What’s the secret to a great job description? Simplicity is key, as is clarity. Showing your company’s human side helps too.
The economy is rising again, and some SMEs are beginning to experience skill shortages. Finding good talent is one of the most common challenges SME owners face. When looking for the right person, a good job description is the first step.
The bad news for job seekers is that the majority of job descriptions are long, rigid and boring. The good news for you is that the majority of job descriptions are long, rigid and boring. Your next job description is your chance to be concise and clear and attract more candidates than your competitors.
The secret to a good job description is clarity. You should:
1: Clearly describe what type of person you want
2: Explain clearly what responsibilities and tasks the job entails
3: Use language that is free from industry jargon
4: Entice the right people to apply and the wrong people to pass by
“Most companies include a salary range that allows some wiggle room when it comes to a candidate’s experience and education.”
Simplicity is key – job title and summary
Keep it simple and use language that reflects well on your company. All too often job descriptions use hackneyed work-related phrases like ‘track record’, ‘driven’, and ‘strategic’. Instead of buzzwords, use plain English and keep the job title and company description short.
Be open and honest about the responsibilities
All too often the person writing the job description will ‘throw the kitchen sink at it’ and detail a long list of responsibilities that bear no real reflection on what the actual day-to-day job entails.
Be honest.
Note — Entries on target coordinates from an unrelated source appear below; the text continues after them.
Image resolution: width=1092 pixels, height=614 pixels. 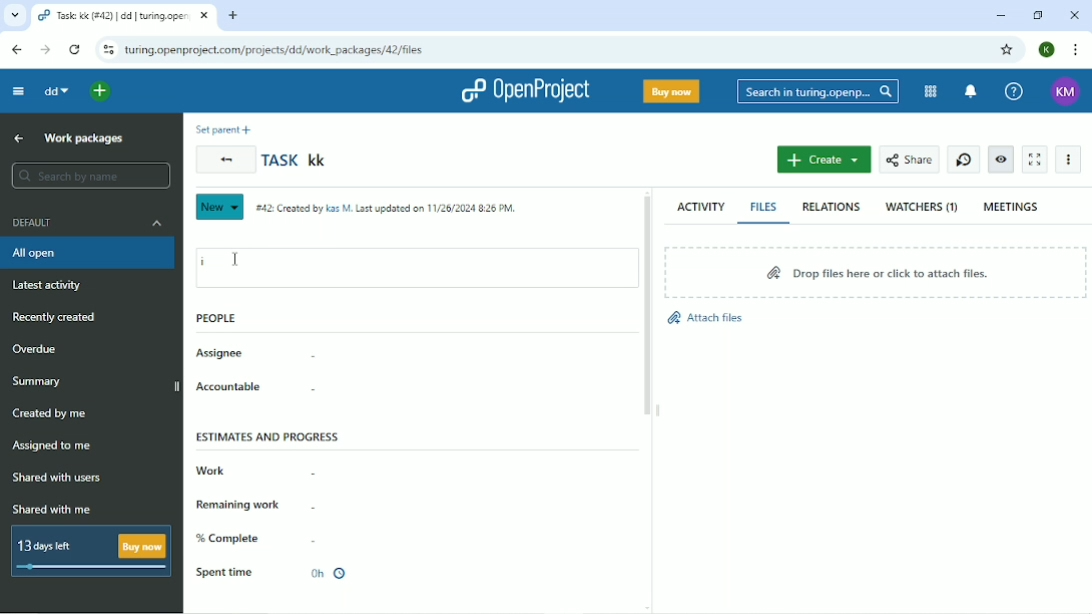 What do you see at coordinates (647, 307) in the screenshot?
I see `Vertical scrollbar` at bounding box center [647, 307].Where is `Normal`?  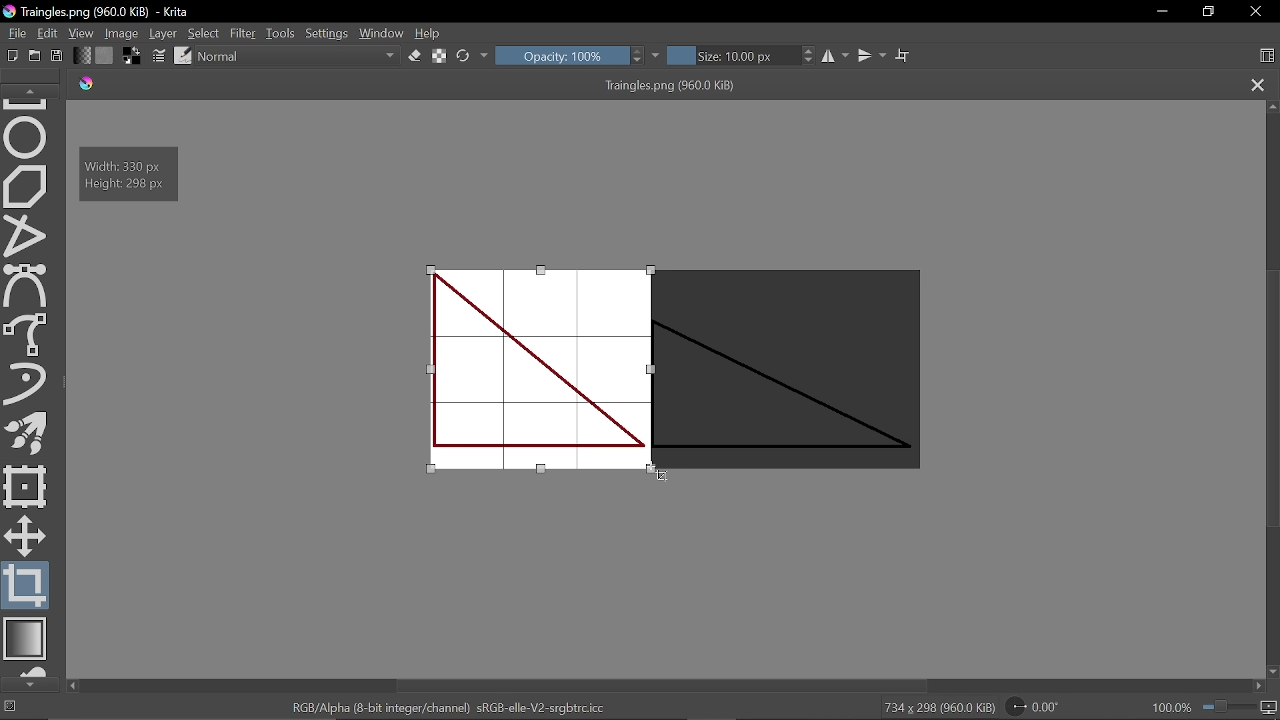 Normal is located at coordinates (299, 57).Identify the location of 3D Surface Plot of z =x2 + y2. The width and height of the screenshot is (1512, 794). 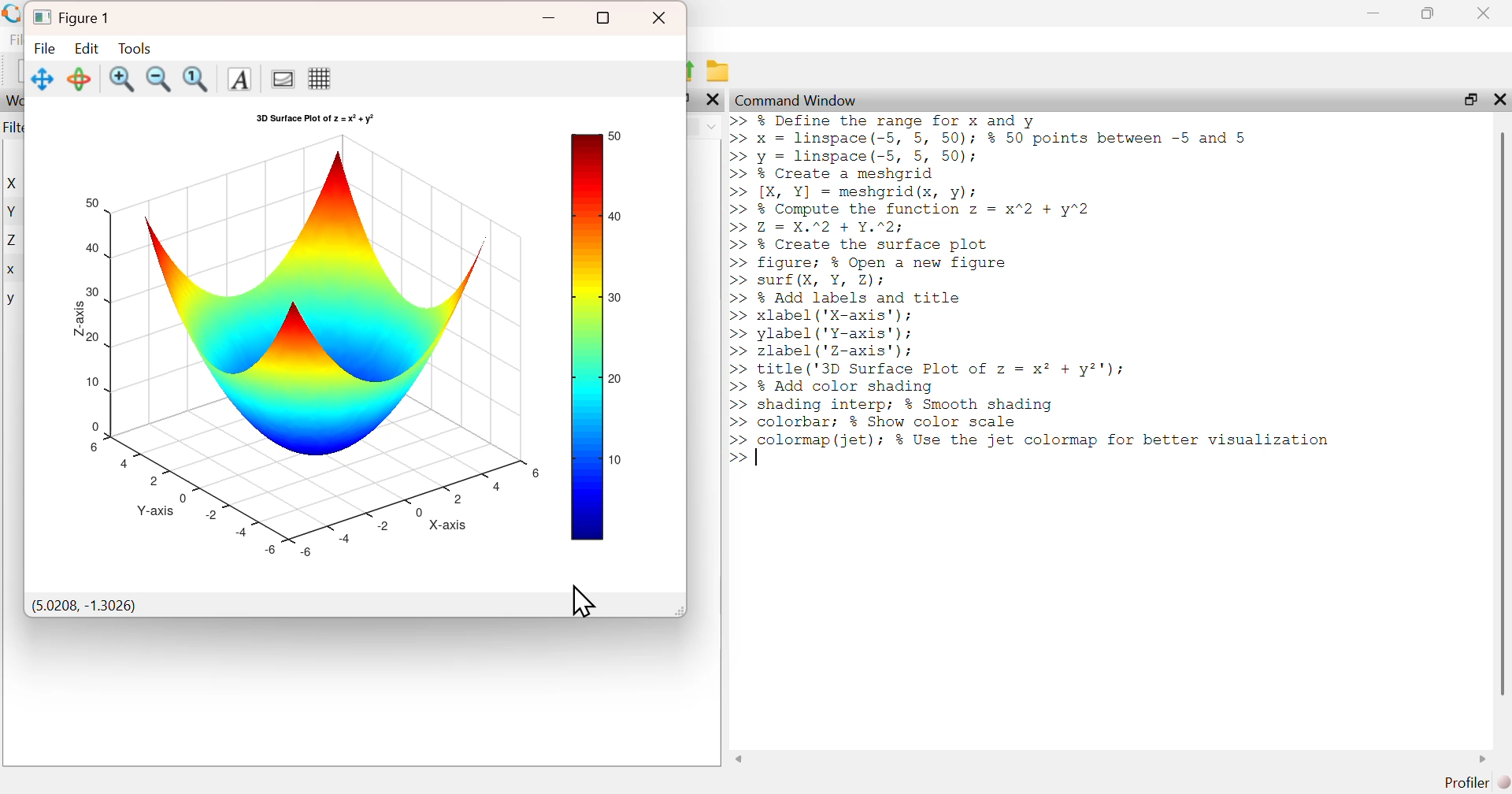
(316, 119). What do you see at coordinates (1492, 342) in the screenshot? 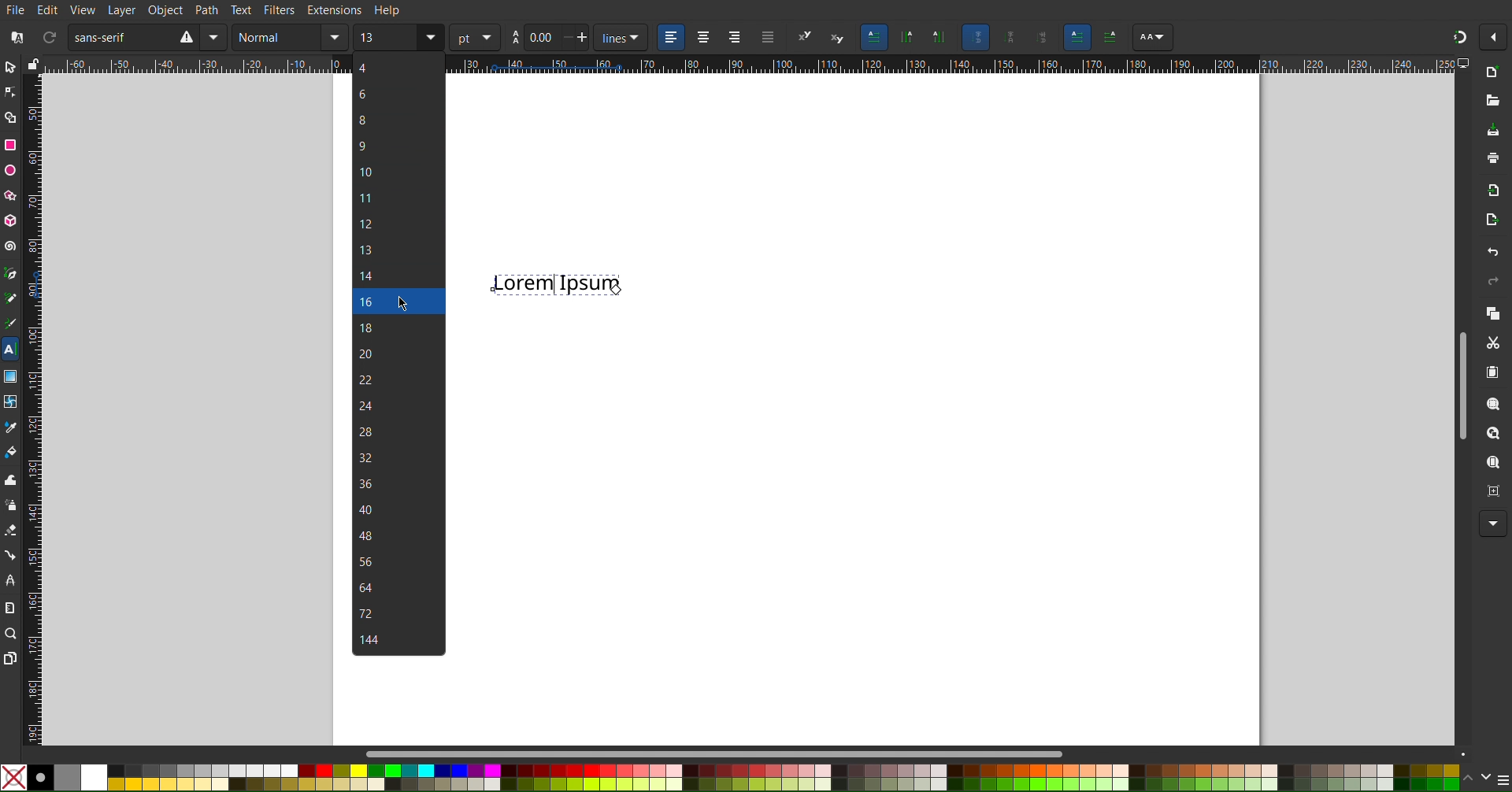
I see `Cut` at bounding box center [1492, 342].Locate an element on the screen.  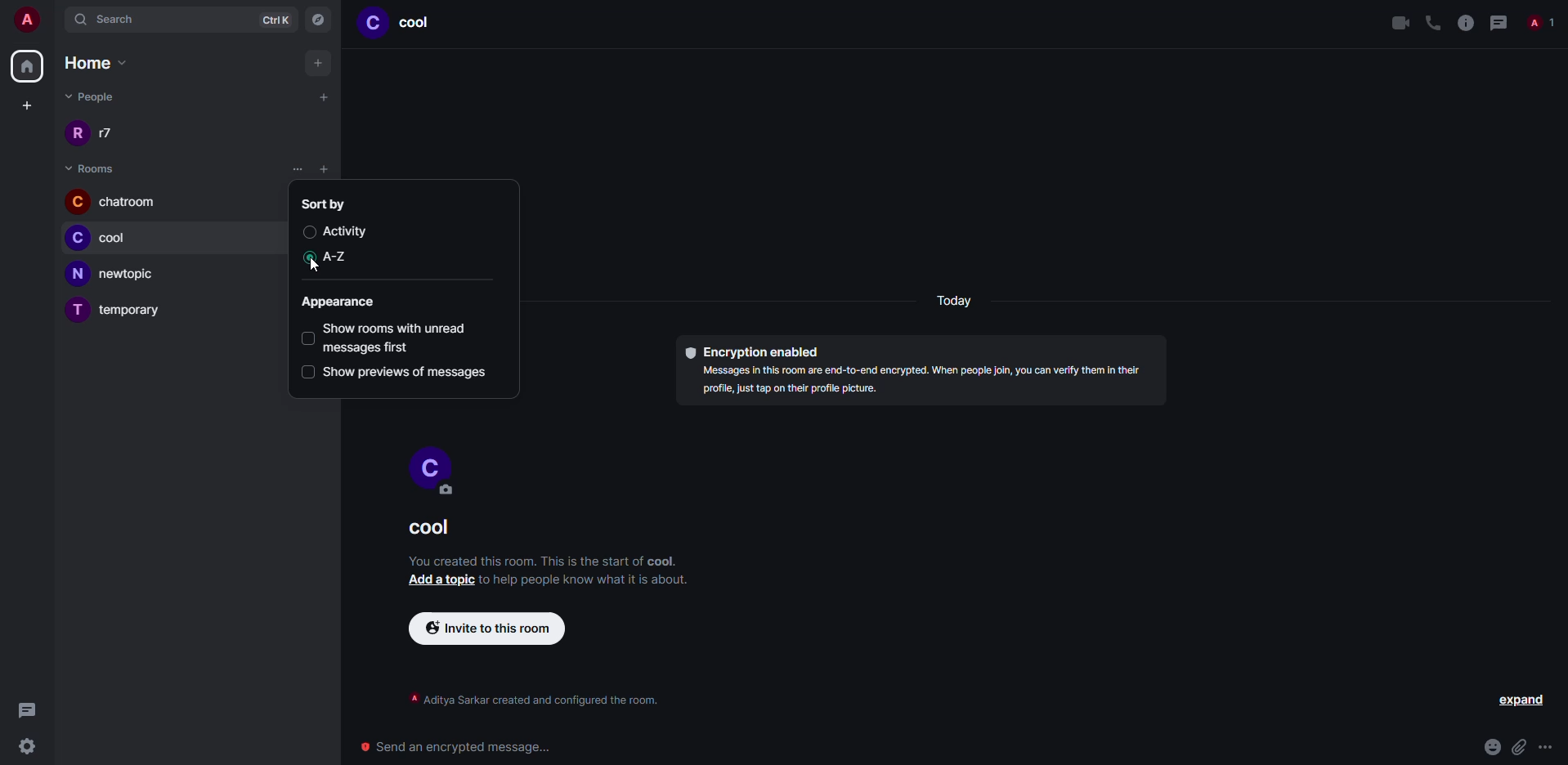
list options is located at coordinates (329, 170).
List the top five things the person will be expected to spend most of their day doing.
Be clear about the skills and qualifications required
A brief scan of LinkedIn will give you an indication of how people ‘pad’ their CVs, skills and qualifications. There is no need for you, the employer, to pad out the skills and qualifications a candidate needs. Write simple sentences. Just like this. Use bullets. Don’t ‘sugarcoat’ the job details. If it’s a challenging sales job, say so.
“Remember, job descriptions that read like Finnegan’s Wake will cost your business good candidates.”
Tell them about the company – in brief
Most people will research who you are and what you do elsewhere on the Internet. Keep your company overview to about two sentences.
Include details of salary and benefits
Most companies include a salary range that allows some wiggle room when it comes to a candidate’s experience and education. It’s important to include benefits such as paid holidays, medical insurance, pension plans, company phone, travel expences, etc.
Include contact information
Your email address is usually sufficient, but also include a landline number.
Remember, job descriptions that read like Finnegan’s Wake will cost your business good candidates. Your job description should reflect the type of person you are looking for.
“The more human and helpful the job description is, the more likely it will attract a helpful human.”